_Problem statement_
Rename "driver" to "module" throughout the lines below and give them back with nothing else changed. Leave the pictures out of your answer.

======== Extracted records

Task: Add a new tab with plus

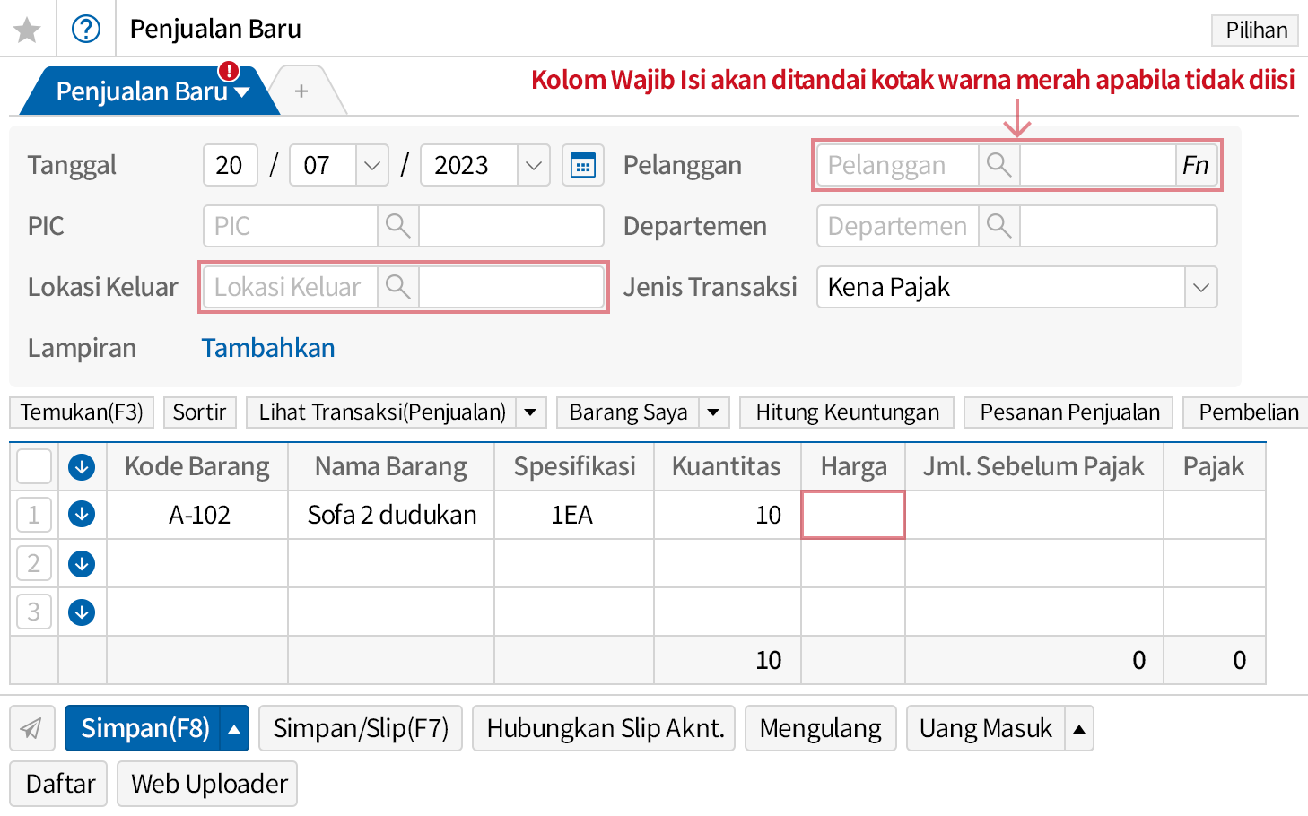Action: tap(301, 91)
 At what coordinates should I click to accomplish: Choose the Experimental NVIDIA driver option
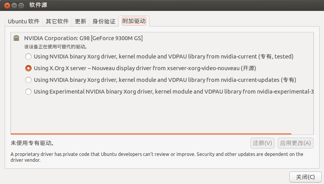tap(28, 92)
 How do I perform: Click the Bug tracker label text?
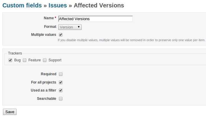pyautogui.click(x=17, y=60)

================

_Expected answer_
Task: Add a new tab with plus

Action: tap(301, 91)
 At what coordinates should I click to accomplish: Choose the Experimental NVIDIA module option
tap(28, 92)
 How do I perform: Click the Bug tracker label text?
pyautogui.click(x=17, y=60)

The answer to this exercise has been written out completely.